[EXTRACT PROVIDED Boundary: Start]
At approximately 3:15 a.m. on February 12, 2015, Lee Edmison fell down
an escalator at Harrah’s New Orleans Casino and sustained substantial
injuries, including traumatic brain injury. A blood test taken at the hospital
shortly after the accident showed his blood alcohol content to be 0.244 percent,
more than three times Louisiana’s legal limit for driving.
The Edmisons brought suit against Caesars as owner of Harrah’s,
alleging it was negligent in failing to upgrade the escalator in question with
step-demarcation lines, among other things. They also sued Schindler as the
manufacturer and servicer of the escalator, claiming Schindler was negligent
for failing to recommend certain non-compulsory safety features that would
have prevented Lee’s injury.
[EXTRACT PROVIDED Boundary: End]
[DATA FOR ANALYSIS Boundary: Start]
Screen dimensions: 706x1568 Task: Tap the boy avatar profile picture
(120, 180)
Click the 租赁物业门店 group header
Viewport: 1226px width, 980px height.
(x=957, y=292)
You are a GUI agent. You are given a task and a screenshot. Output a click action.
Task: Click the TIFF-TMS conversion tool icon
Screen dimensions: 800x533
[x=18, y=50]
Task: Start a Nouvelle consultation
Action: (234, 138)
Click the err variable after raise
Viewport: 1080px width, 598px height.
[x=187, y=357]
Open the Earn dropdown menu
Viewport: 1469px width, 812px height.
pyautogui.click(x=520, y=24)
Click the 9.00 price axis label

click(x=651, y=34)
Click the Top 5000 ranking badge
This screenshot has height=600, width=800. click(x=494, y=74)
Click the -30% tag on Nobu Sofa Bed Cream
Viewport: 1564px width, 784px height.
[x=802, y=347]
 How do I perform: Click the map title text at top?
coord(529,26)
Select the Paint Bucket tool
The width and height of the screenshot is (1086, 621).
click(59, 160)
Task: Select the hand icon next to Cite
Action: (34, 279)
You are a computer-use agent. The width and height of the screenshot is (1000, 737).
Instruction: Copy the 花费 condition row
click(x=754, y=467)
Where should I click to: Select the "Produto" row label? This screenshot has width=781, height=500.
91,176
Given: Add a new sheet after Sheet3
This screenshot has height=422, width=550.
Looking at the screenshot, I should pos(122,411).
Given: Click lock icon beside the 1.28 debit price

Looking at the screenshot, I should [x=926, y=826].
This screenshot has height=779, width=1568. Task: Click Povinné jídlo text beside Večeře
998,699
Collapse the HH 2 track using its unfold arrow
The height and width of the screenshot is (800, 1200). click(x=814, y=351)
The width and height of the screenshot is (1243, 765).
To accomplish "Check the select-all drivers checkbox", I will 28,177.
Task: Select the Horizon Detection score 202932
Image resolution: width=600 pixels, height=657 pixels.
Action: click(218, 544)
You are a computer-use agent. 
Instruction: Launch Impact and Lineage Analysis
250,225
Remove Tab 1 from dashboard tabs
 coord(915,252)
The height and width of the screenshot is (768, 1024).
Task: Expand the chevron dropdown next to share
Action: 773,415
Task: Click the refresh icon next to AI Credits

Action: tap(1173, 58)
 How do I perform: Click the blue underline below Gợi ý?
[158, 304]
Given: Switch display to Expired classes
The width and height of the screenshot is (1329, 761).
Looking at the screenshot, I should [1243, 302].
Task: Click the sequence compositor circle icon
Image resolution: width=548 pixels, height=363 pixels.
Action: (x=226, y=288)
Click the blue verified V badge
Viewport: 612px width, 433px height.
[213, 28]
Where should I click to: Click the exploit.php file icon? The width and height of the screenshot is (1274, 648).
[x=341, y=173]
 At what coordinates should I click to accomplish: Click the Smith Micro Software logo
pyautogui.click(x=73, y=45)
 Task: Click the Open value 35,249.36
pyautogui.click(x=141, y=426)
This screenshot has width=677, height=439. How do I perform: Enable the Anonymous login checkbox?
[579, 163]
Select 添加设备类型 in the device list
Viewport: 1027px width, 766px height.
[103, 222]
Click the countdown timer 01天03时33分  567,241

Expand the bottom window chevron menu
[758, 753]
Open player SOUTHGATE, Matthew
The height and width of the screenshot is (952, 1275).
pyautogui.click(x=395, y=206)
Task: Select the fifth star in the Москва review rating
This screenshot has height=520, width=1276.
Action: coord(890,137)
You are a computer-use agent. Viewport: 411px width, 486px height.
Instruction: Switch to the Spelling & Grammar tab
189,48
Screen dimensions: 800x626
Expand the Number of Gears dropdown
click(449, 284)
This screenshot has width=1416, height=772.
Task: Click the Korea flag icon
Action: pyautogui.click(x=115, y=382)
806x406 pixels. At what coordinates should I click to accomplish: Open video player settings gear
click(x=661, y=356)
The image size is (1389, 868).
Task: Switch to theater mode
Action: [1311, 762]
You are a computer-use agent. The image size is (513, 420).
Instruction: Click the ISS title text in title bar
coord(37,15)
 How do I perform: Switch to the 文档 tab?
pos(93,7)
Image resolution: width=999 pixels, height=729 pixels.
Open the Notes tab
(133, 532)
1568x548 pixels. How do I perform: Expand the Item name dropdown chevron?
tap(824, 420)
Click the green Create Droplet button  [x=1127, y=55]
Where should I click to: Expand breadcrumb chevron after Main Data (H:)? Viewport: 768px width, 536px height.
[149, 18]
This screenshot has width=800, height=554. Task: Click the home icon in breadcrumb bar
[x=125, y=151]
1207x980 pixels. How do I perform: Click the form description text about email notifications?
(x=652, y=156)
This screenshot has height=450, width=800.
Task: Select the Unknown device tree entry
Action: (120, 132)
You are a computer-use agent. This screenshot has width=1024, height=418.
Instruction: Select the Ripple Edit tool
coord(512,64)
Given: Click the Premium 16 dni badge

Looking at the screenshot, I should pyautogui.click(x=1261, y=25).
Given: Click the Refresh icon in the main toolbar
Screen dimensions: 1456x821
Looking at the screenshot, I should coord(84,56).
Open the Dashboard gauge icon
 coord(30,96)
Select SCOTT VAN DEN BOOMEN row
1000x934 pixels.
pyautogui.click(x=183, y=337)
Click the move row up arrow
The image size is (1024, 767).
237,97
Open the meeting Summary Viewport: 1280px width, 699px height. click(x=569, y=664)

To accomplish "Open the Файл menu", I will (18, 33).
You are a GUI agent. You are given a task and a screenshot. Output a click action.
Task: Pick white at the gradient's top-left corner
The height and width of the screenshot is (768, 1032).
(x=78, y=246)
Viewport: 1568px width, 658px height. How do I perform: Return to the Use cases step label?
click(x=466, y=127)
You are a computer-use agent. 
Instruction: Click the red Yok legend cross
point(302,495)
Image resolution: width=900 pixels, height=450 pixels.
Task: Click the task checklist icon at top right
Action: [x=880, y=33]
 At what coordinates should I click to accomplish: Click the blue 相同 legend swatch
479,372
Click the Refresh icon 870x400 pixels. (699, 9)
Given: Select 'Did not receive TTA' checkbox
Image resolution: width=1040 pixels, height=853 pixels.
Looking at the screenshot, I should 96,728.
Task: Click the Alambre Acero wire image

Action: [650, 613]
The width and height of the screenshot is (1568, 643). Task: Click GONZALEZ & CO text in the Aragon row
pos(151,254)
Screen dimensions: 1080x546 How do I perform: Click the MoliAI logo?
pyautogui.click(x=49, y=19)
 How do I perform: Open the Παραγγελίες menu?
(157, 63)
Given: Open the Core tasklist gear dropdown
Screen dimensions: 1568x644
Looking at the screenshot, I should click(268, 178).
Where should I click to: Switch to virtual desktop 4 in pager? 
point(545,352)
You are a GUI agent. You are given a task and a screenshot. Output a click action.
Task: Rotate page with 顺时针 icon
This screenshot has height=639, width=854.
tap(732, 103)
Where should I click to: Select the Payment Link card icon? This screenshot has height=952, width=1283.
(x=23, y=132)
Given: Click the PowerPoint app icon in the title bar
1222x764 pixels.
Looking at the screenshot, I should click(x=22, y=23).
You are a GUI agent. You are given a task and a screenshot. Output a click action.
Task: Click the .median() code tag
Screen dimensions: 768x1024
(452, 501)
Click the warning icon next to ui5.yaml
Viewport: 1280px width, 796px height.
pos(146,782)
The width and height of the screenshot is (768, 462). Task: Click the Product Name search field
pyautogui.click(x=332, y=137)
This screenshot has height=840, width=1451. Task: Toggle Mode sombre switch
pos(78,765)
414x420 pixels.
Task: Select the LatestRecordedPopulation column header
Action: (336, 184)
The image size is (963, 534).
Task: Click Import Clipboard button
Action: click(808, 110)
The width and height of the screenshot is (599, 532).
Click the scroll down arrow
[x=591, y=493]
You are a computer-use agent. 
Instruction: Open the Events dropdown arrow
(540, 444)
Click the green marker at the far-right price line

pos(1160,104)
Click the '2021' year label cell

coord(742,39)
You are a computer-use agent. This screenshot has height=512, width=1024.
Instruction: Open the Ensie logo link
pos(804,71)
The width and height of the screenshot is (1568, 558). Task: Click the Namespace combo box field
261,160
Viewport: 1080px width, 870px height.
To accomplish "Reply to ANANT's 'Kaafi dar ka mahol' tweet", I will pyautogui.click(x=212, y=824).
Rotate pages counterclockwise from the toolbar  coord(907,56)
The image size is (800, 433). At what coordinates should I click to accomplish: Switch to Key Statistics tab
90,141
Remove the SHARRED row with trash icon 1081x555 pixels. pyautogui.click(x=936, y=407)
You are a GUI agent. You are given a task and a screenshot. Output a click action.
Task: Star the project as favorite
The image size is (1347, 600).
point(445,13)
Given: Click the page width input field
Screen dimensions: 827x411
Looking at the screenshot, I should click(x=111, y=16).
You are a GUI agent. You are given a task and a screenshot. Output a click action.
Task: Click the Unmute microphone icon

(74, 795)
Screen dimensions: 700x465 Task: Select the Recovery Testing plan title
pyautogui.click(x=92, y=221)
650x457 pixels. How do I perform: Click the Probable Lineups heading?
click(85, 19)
[DATA FOR ANALYSIS Boundary: End]
_LIST OF TASKS_.
(a) In the escalator accident excerpt, what did the blood test taken at the hospital show Lee Edmison's blood alcohol content to be?
(b) Write out the part of the escalator accident excerpt that begins at the words "At approximately 3:15" and stops after the words "limit for driving.".

_NUMBERED RESPONSES_.
(a) 0.244 percent

(b)
At approximately 3:15 a.m. on February 12, 2015, Lee Edmison fell down
an escalator at Harrah’s New Orleans Casino and sustained substantial
injuries, including traumatic brain injury. A blood test taken at the hospital
shortly after the accident showed his blood alcohol content to be 0.244 percent,
more than three times Louisiana’s legal limit for driving.